WORK ITEM.
The lines below, from the one holding "Task: Show the 1M price history" through the final line, are to be copied exactly, with no other lines and no pictures.

Records from a data collection.
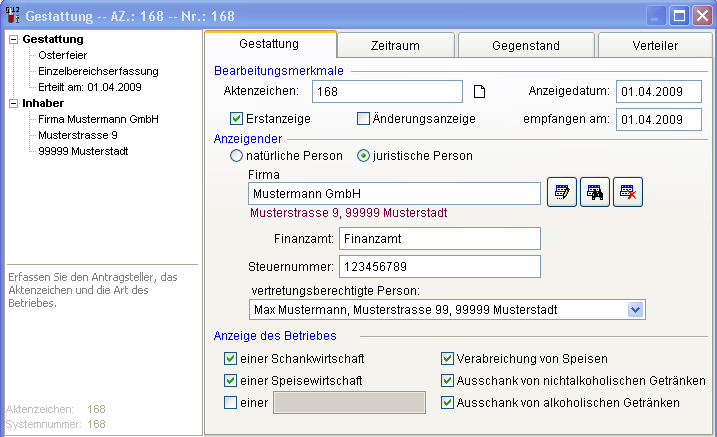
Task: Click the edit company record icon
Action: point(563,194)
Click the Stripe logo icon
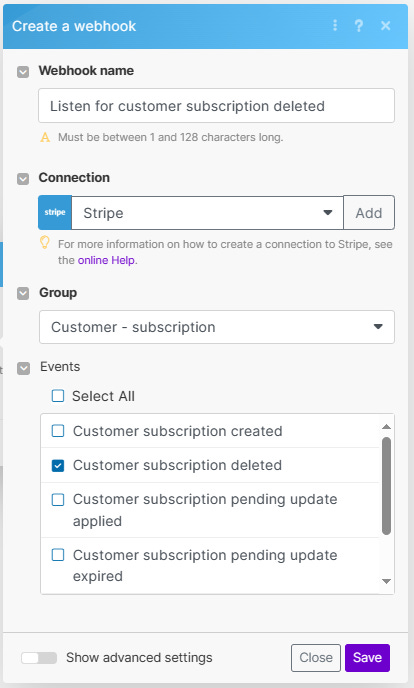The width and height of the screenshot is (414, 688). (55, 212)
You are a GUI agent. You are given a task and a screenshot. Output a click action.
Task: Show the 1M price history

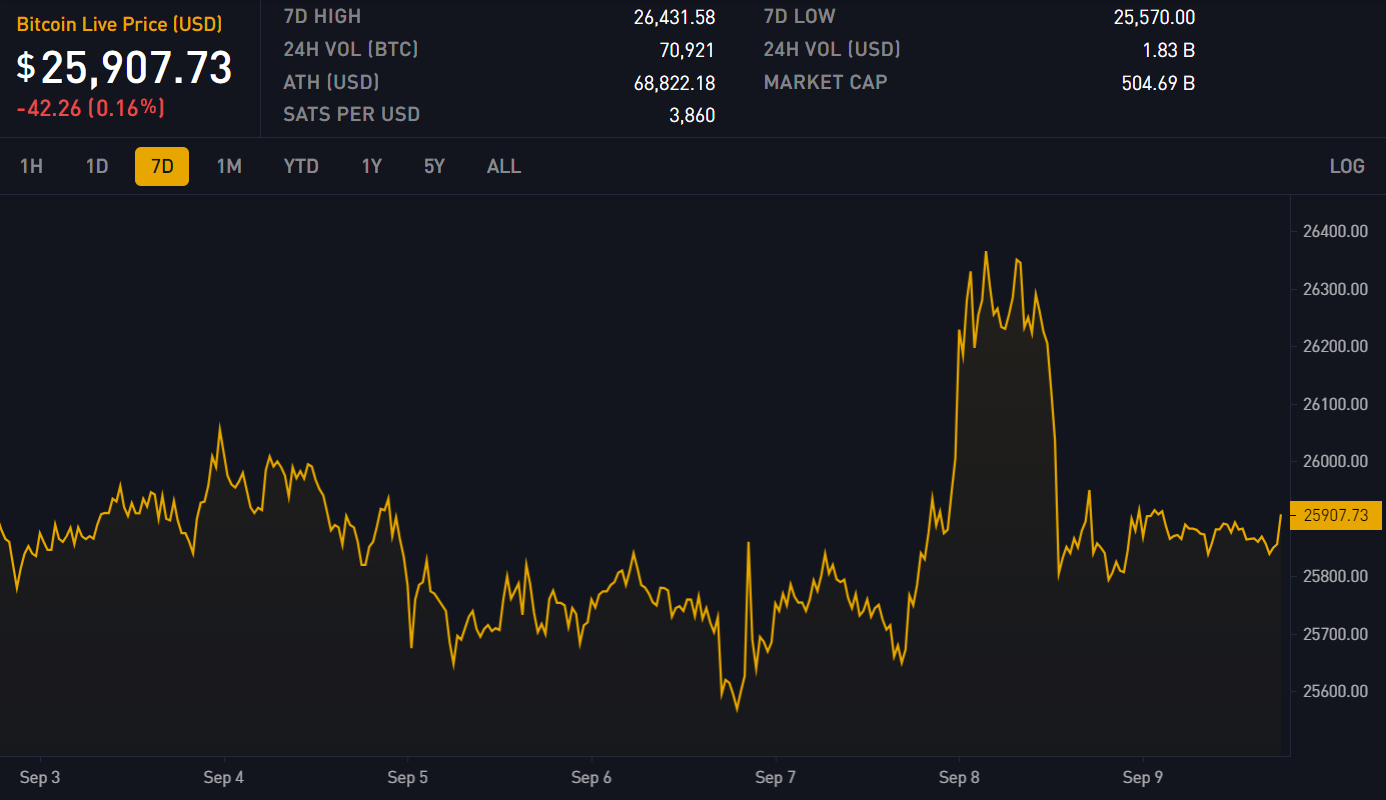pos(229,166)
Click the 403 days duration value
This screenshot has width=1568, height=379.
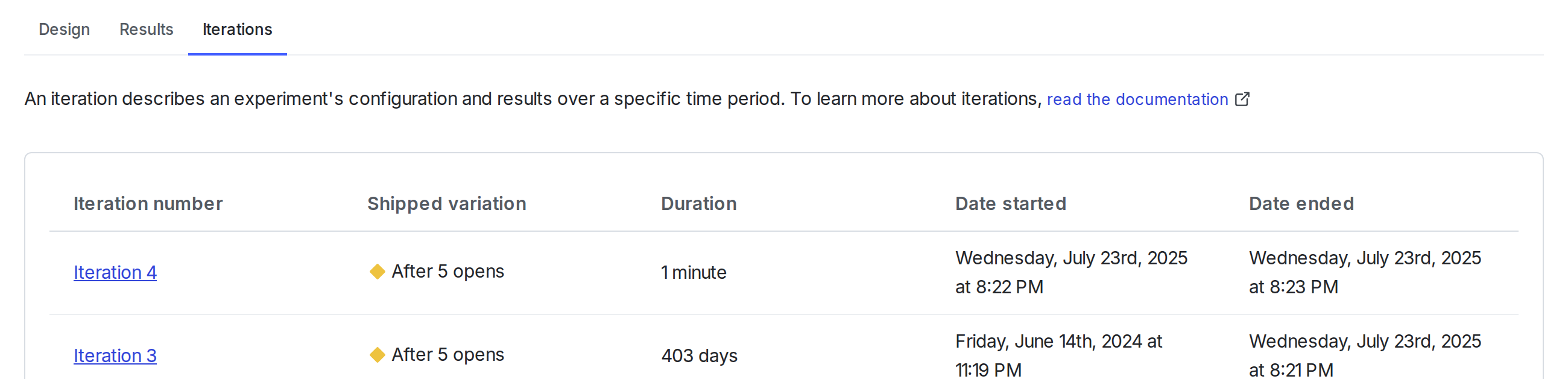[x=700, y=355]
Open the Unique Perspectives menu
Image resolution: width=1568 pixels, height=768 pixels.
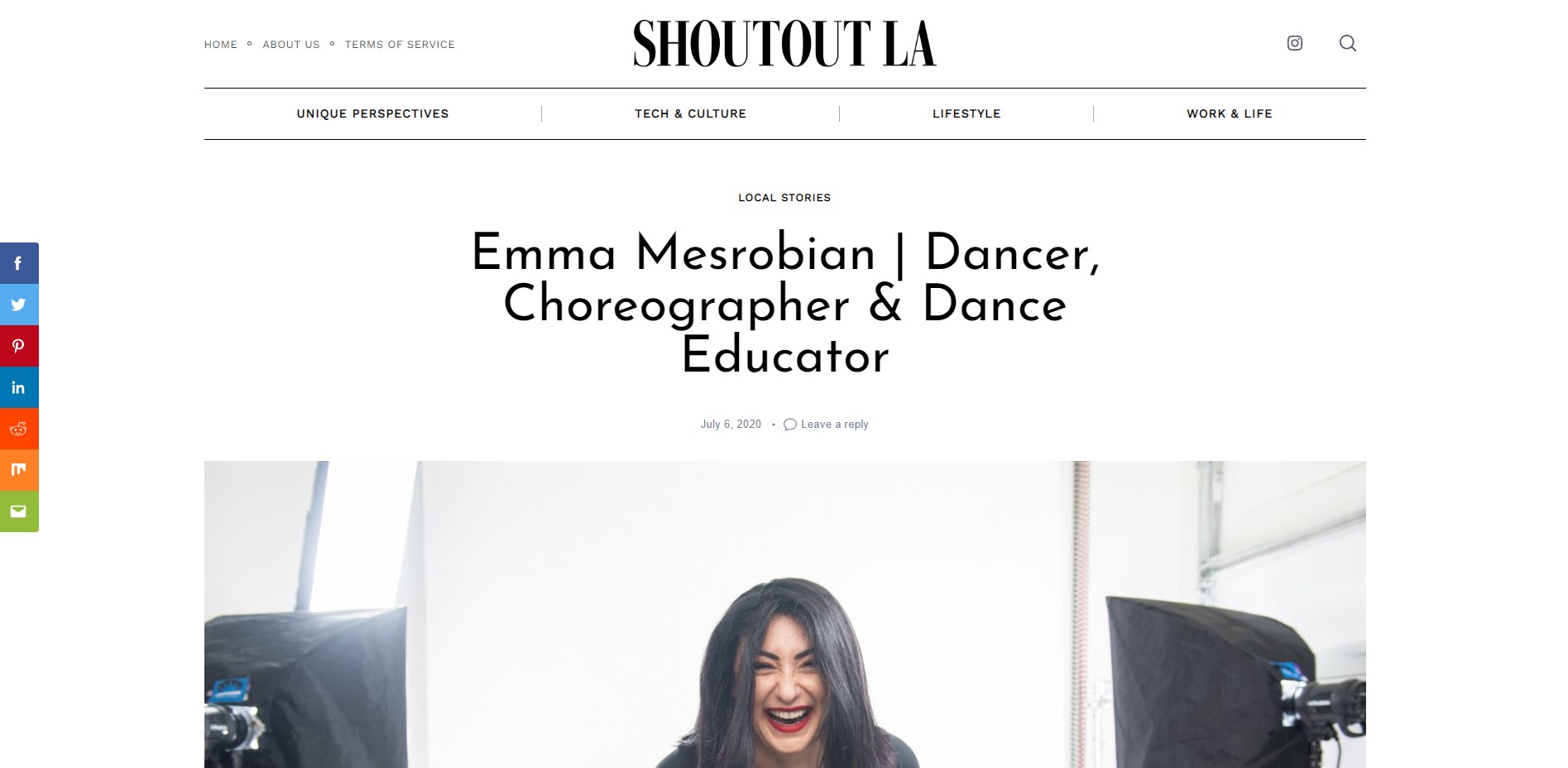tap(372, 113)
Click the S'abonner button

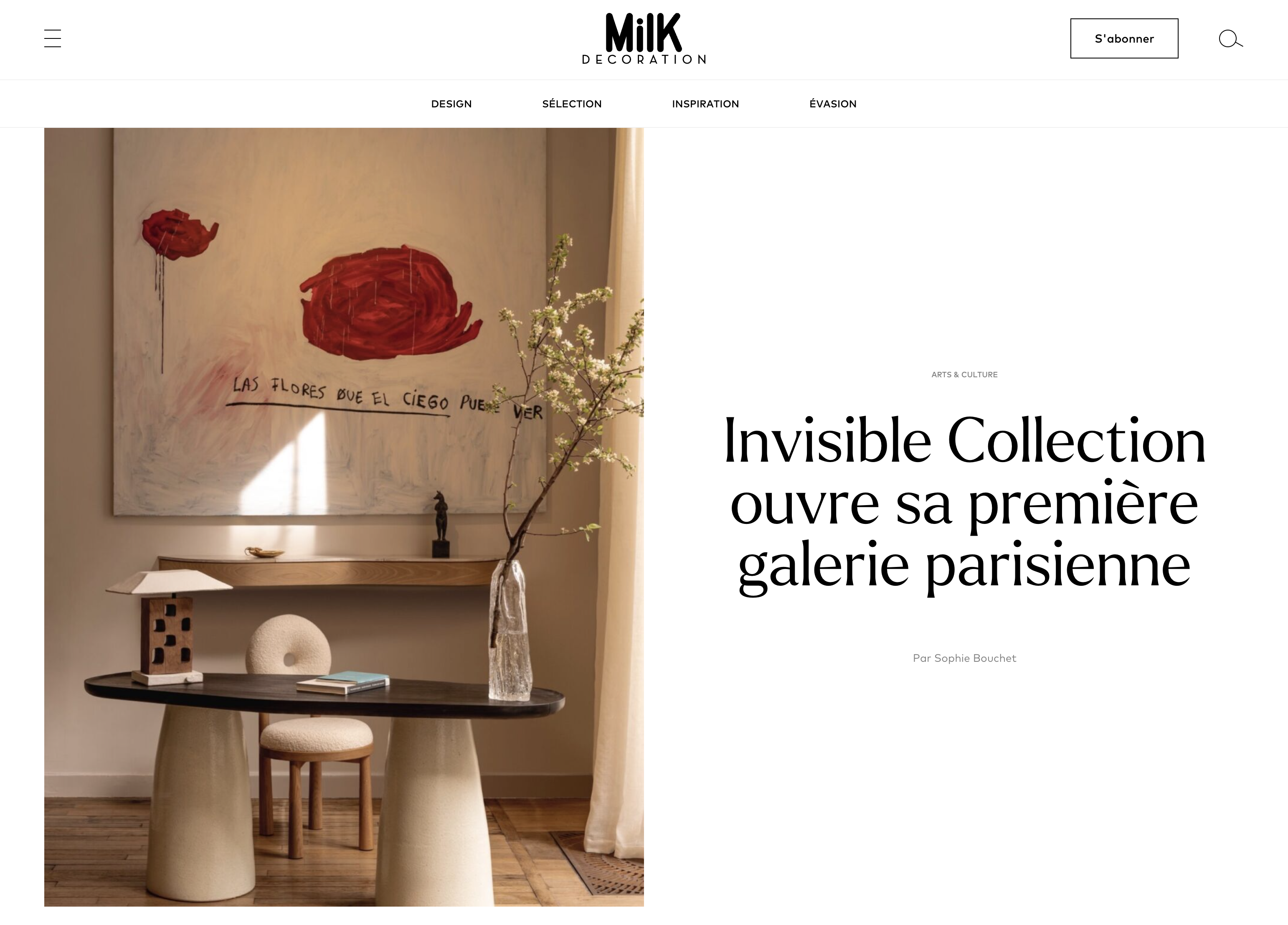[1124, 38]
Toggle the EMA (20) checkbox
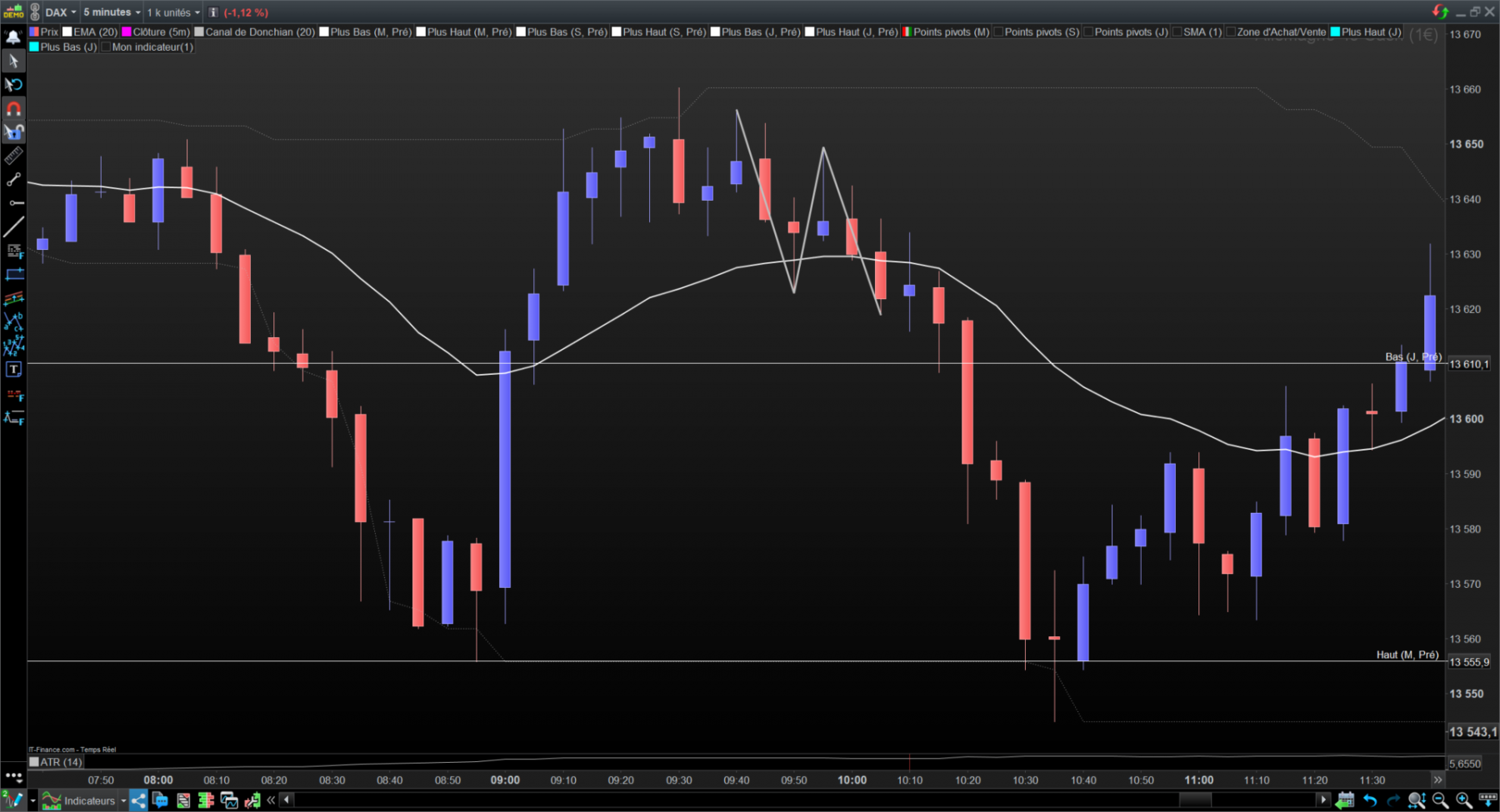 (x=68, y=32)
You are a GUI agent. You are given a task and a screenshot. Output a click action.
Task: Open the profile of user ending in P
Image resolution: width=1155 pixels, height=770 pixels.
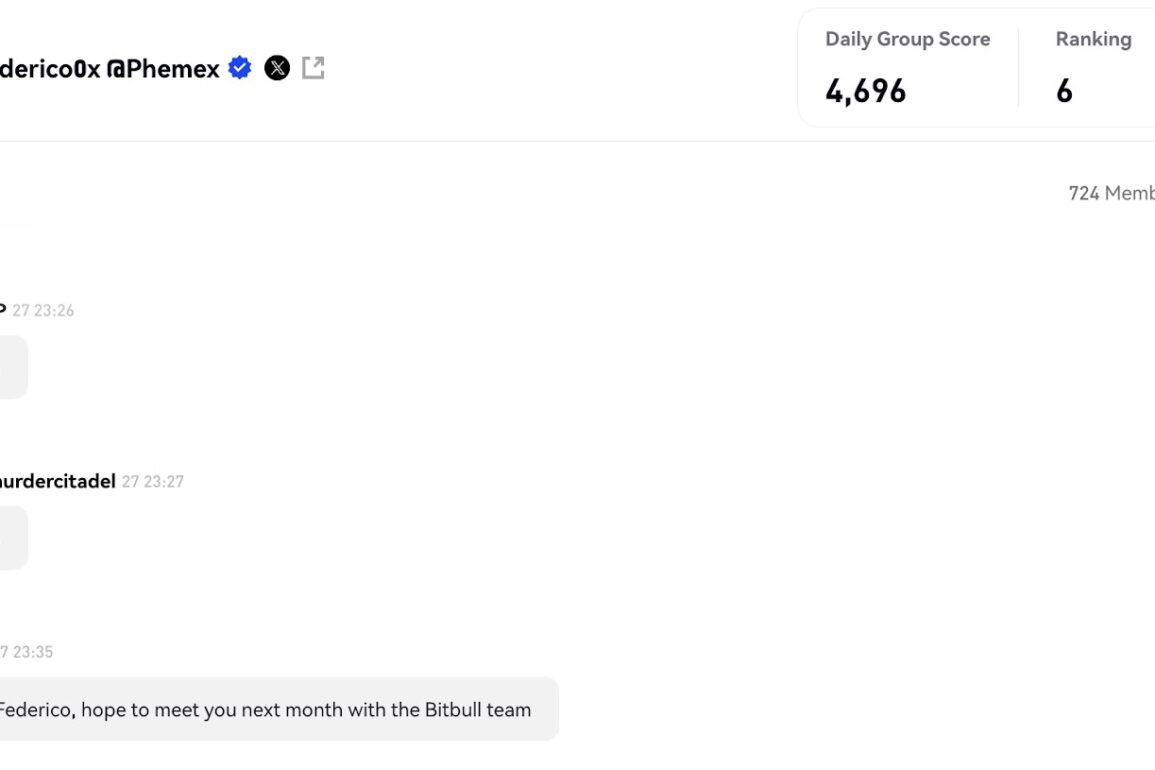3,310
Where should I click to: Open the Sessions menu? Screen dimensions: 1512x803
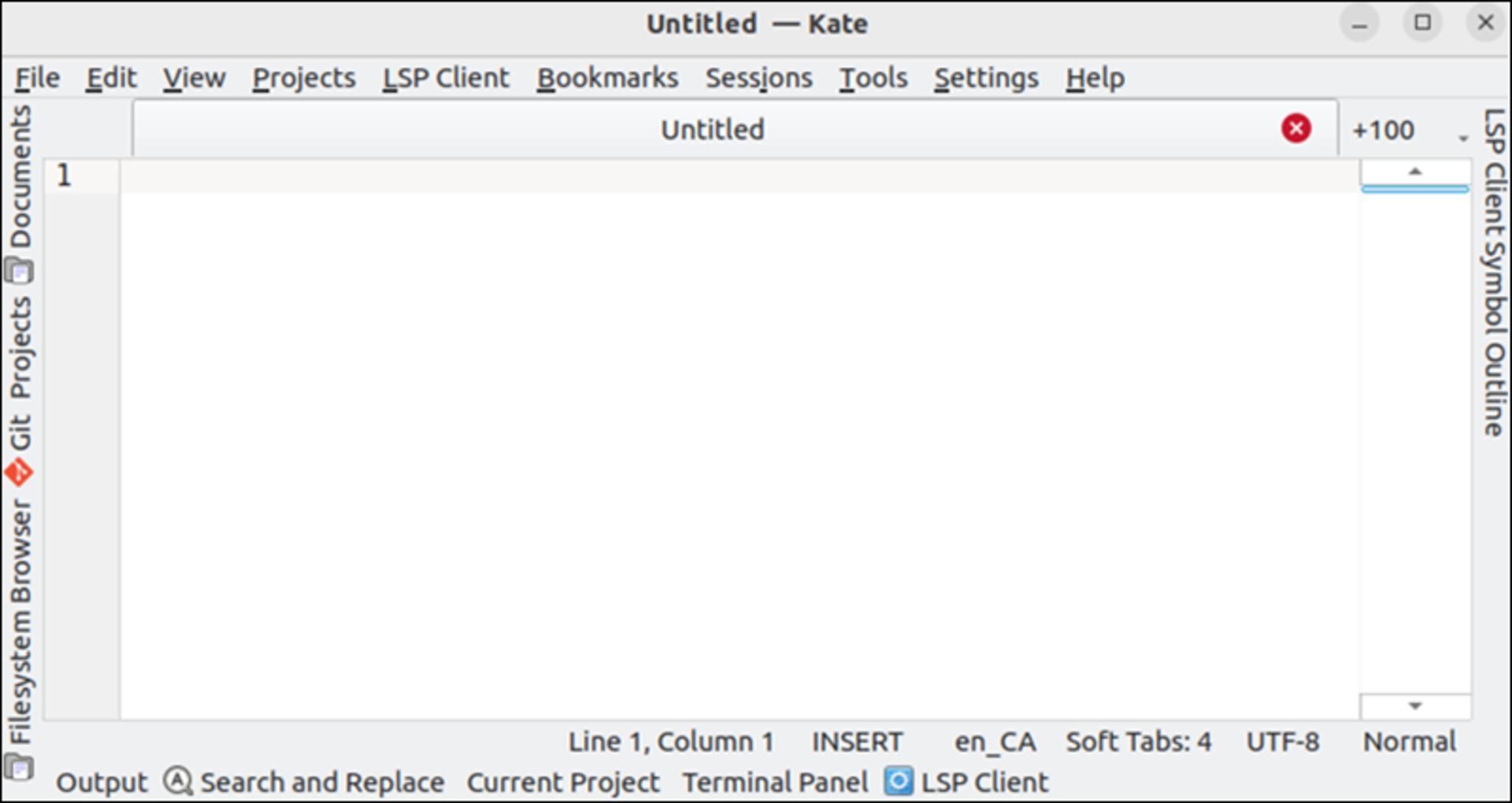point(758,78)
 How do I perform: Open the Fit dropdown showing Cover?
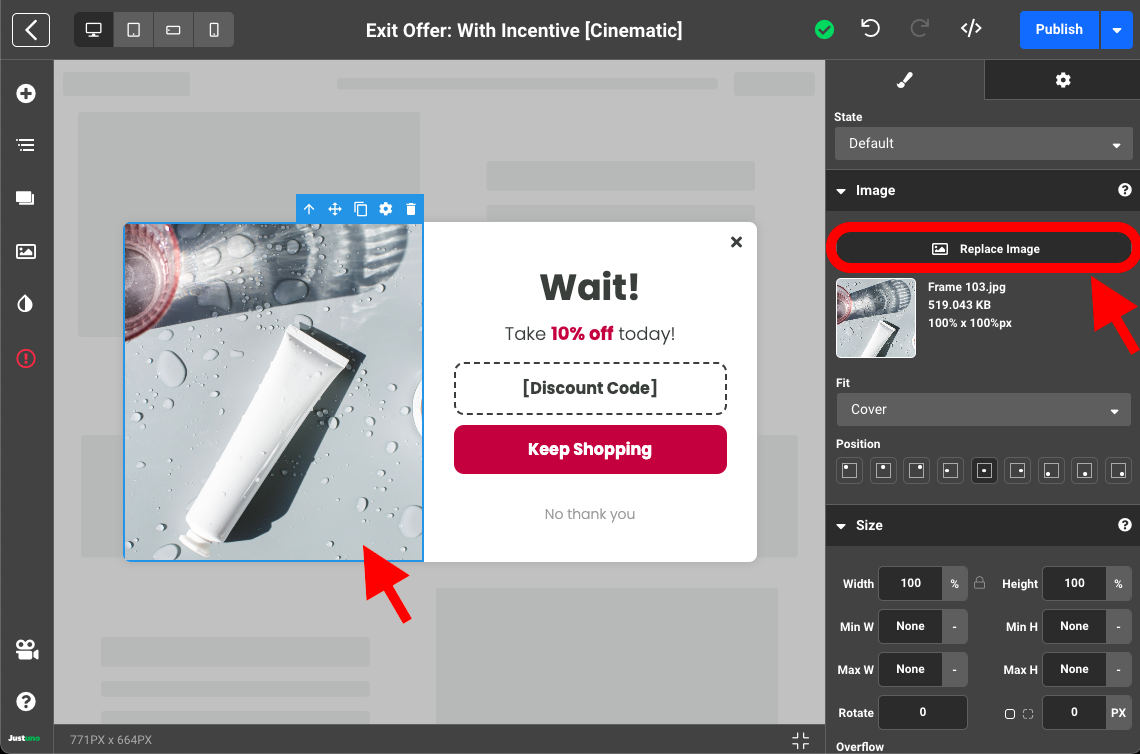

YOUR RESPONSE.
Task: Show the 1M price history

pos(229,166)
Click the 403 days duration value
This screenshot has width=1568, height=379.
[x=700, y=355]
Open the Unique Perspectives menu
Image resolution: width=1568 pixels, height=768 pixels.
tap(372, 113)
Click the S'abonner button

[1124, 38]
Toggle the EMA (20) checkbox
 (x=68, y=32)
You are a GUI agent. You are given a task and a screenshot. Output a click action.
Task: Open the profile of user ending in P
Image resolution: width=1155 pixels, height=770 pixels.
3,310
Where should I click to: Open the Sessions menu? Screen dimensions: 1512x803
point(758,78)
 How do I perform: Open the Fit dropdown showing Cover?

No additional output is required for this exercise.